Dataset:
== == ==

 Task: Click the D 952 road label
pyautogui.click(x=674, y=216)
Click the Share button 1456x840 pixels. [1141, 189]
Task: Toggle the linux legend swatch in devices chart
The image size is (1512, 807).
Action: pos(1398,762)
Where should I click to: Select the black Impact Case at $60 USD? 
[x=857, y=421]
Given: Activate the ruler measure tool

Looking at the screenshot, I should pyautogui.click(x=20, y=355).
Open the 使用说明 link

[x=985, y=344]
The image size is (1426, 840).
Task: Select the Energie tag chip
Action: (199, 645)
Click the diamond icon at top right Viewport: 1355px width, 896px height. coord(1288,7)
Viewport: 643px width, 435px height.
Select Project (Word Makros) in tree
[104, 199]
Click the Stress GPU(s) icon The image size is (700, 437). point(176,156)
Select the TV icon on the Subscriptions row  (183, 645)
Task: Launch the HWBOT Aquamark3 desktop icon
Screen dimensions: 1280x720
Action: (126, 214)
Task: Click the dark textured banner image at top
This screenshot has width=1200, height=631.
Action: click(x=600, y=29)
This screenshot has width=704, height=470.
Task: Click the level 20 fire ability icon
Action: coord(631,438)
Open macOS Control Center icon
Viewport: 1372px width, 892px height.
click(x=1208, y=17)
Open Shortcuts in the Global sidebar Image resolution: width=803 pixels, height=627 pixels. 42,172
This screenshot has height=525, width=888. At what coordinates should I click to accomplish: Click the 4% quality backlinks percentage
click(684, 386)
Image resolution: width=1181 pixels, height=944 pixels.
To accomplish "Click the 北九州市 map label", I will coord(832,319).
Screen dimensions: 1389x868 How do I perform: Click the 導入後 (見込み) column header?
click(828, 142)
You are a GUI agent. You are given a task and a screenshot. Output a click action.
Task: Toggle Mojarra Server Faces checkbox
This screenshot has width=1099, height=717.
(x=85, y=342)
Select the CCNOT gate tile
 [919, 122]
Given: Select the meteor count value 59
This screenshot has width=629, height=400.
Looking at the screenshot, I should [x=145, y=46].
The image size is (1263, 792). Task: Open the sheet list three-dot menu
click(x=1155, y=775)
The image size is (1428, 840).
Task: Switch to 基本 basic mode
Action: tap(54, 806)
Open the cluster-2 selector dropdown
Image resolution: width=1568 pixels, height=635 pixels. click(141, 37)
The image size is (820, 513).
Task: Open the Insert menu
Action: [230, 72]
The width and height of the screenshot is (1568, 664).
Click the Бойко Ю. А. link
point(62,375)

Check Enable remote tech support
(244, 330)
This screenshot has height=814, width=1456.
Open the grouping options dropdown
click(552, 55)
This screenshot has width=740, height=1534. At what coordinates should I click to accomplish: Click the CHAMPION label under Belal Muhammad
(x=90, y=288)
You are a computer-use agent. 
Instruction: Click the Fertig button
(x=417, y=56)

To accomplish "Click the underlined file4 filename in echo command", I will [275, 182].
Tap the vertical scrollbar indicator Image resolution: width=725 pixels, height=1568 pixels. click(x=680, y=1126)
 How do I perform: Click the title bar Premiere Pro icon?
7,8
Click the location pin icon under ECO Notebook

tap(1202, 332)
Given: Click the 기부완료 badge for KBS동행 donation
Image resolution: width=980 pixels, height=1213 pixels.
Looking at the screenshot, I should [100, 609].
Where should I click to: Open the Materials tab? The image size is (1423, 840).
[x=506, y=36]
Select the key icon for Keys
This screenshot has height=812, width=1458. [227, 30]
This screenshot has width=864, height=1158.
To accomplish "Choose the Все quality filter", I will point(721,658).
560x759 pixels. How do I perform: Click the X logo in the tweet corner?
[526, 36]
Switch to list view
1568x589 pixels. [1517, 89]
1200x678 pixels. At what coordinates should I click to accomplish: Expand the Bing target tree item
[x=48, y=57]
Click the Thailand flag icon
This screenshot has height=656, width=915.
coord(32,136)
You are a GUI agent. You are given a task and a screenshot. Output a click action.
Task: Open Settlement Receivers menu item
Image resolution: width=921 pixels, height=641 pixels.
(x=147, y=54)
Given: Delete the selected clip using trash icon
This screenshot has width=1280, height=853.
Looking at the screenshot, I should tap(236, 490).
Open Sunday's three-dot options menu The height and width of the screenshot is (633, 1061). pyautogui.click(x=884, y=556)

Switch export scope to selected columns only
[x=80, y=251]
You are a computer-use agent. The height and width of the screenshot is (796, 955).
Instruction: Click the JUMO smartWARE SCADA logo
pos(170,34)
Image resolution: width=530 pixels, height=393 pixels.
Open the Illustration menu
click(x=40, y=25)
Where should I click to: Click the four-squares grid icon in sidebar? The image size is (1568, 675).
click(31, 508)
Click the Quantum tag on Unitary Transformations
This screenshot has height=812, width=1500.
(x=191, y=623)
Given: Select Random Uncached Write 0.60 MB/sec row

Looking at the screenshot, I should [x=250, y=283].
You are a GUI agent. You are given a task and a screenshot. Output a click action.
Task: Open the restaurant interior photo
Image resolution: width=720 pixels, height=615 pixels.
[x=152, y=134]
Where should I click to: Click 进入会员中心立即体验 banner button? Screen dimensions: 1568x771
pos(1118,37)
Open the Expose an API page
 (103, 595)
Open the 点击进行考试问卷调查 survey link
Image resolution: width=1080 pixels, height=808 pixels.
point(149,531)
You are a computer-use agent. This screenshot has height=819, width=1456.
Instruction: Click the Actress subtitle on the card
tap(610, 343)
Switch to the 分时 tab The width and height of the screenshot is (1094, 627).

== == ==

Given request: Rewrite all the lines above with "GUI agent" changed to "screen helper" wherever it appears, leaving everything else the same.

The response:
 Task: Click the D 952 road label
pyautogui.click(x=674, y=216)
Click the Share button 1456x840 pixels. [1141, 189]
Task: Toggle the linux legend swatch in devices chart
The image size is (1512, 807).
Action: pos(1398,762)
Where should I click to: Select the black Impact Case at $60 USD? 
[x=857, y=421]
Given: Activate the ruler measure tool

Looking at the screenshot, I should pyautogui.click(x=20, y=355).
Open the 使用说明 link

[x=985, y=344]
The image size is (1426, 840).
Task: Select the Energie tag chip
Action: (199, 645)
Click the diamond icon at top right Viewport: 1355px width, 896px height. coord(1288,7)
Viewport: 643px width, 435px height.
Select Project (Word Makros) in tree
[104, 199]
Click the Stress GPU(s) icon The image size is (700, 437). point(176,156)
Select the TV icon on the Subscriptions row  (183, 645)
Task: Launch the HWBOT Aquamark3 desktop icon
Screen dimensions: 1280x720
Action: (126, 214)
Task: Click the dark textured banner image at top
This screenshot has width=1200, height=631.
Action: click(x=600, y=29)
This screenshot has width=704, height=470.
Task: Click the level 20 fire ability icon
Action: coord(631,438)
Open macOS Control Center icon
Viewport: 1372px width, 892px height.
click(x=1208, y=17)
Open Shortcuts in the Global sidebar Image resolution: width=803 pixels, height=627 pixels. 42,172
This screenshot has height=525, width=888. At what coordinates should I click to accomplish: Click the 4% quality backlinks percentage
click(684, 386)
Image resolution: width=1181 pixels, height=944 pixels.
To accomplish "Click the 北九州市 map label", I will coord(832,319).
Screen dimensions: 1389x868 How do I perform: Click the 導入後 (見込み) column header?
click(828, 142)
You are a screen helper. You are given a task and a screenshot. Output a click action.
Task: Toggle Mojarra Server Faces checkbox
This screenshot has width=1099, height=717.
(x=85, y=342)
Select the CCNOT gate tile
 [919, 122]
Given: Select the meteor count value 59
This screenshot has width=629, height=400.
Looking at the screenshot, I should [x=145, y=46].
The image size is (1263, 792). Task: Open the sheet list three-dot menu
click(x=1155, y=775)
The image size is (1428, 840).
Task: Switch to 基本 basic mode
Action: tap(54, 806)
Open the cluster-2 selector dropdown
Image resolution: width=1568 pixels, height=635 pixels. click(141, 37)
The image size is (820, 513).
Task: Open the Insert menu
Action: [230, 72]
The width and height of the screenshot is (1568, 664).
Click the Бойко Ю. А. link
point(62,375)

Check Enable remote tech support
(244, 330)
This screenshot has height=814, width=1456.
Open the grouping options dropdown
click(552, 55)
This screenshot has width=740, height=1534. At what coordinates should I click to accomplish: Click the CHAMPION label under Belal Muhammad
(x=90, y=288)
You are a computer-use agent. 
Instruction: Click the Fertig button
(x=417, y=56)

To accomplish "Click the underlined file4 filename in echo command", I will [275, 182].
Tap the vertical scrollbar indicator Image resolution: width=725 pixels, height=1568 pixels. click(x=680, y=1126)
 How do I perform: Click the title bar Premiere Pro icon?
7,8
Click the location pin icon under ECO Notebook

tap(1202, 332)
Given: Click the 기부완료 badge for KBS동행 donation
Image resolution: width=980 pixels, height=1213 pixels.
Looking at the screenshot, I should [100, 609].
Where should I click to: Open the Materials tab? The image size is (1423, 840).
[x=506, y=36]
Select the key icon for Keys
This screenshot has height=812, width=1458. [227, 30]
This screenshot has width=864, height=1158.
To accomplish "Choose the Все quality filter", I will point(721,658).
560x759 pixels. How do I perform: Click the X logo in the tweet corner?
[526, 36]
Switch to list view
1568x589 pixels. [1517, 89]
1200x678 pixels. At what coordinates should I click to accomplish: Expand the Bing target tree item
[x=48, y=57]
Click the Thailand flag icon
This screenshot has height=656, width=915.
coord(32,136)
You are a screen helper. You are given a task and a screenshot. Output a click action.
Task: Open Settlement Receivers menu item
Image resolution: width=921 pixels, height=641 pixels.
(x=147, y=54)
Given: Delete the selected clip using trash icon
This screenshot has width=1280, height=853.
Looking at the screenshot, I should tap(236, 490).
Open Sunday's three-dot options menu The height and width of the screenshot is (633, 1061). pyautogui.click(x=884, y=556)

Switch export scope to selected columns only
[x=80, y=251]
You are a computer-use agent. The height and width of the screenshot is (796, 955).
Instruction: Click the JUMO smartWARE SCADA logo
pos(170,34)
Image resolution: width=530 pixels, height=393 pixels.
Open the Illustration menu
click(x=40, y=25)
Where should I click to: Click the four-squares grid icon in sidebar? The image size is (1568, 675).
click(31, 508)
Click the Quantum tag on Unitary Transformations
This screenshot has height=812, width=1500.
(x=191, y=623)
Given: Select Random Uncached Write 0.60 MB/sec row

Looking at the screenshot, I should [x=250, y=283].
You are a screen helper. You are given a task and a screenshot. Output a click action.
Task: Open the restaurant interior photo
Image resolution: width=720 pixels, height=615 pixels.
[x=152, y=134]
Where should I click to: Click 进入会员中心立即体验 banner button? Screen dimensions: 1568x771
pos(1118,37)
Open the Expose an API page
 (103, 595)
Open the 点击进行考试问卷调查 survey link
Image resolution: width=1080 pixels, height=808 pixels.
point(149,531)
You are a computer-use agent. This screenshot has height=819, width=1456.
Instruction: Click the Actress subtitle on the card
tap(610, 343)
Switch to the 分时 tab The width and height of the screenshot is (1094, 627).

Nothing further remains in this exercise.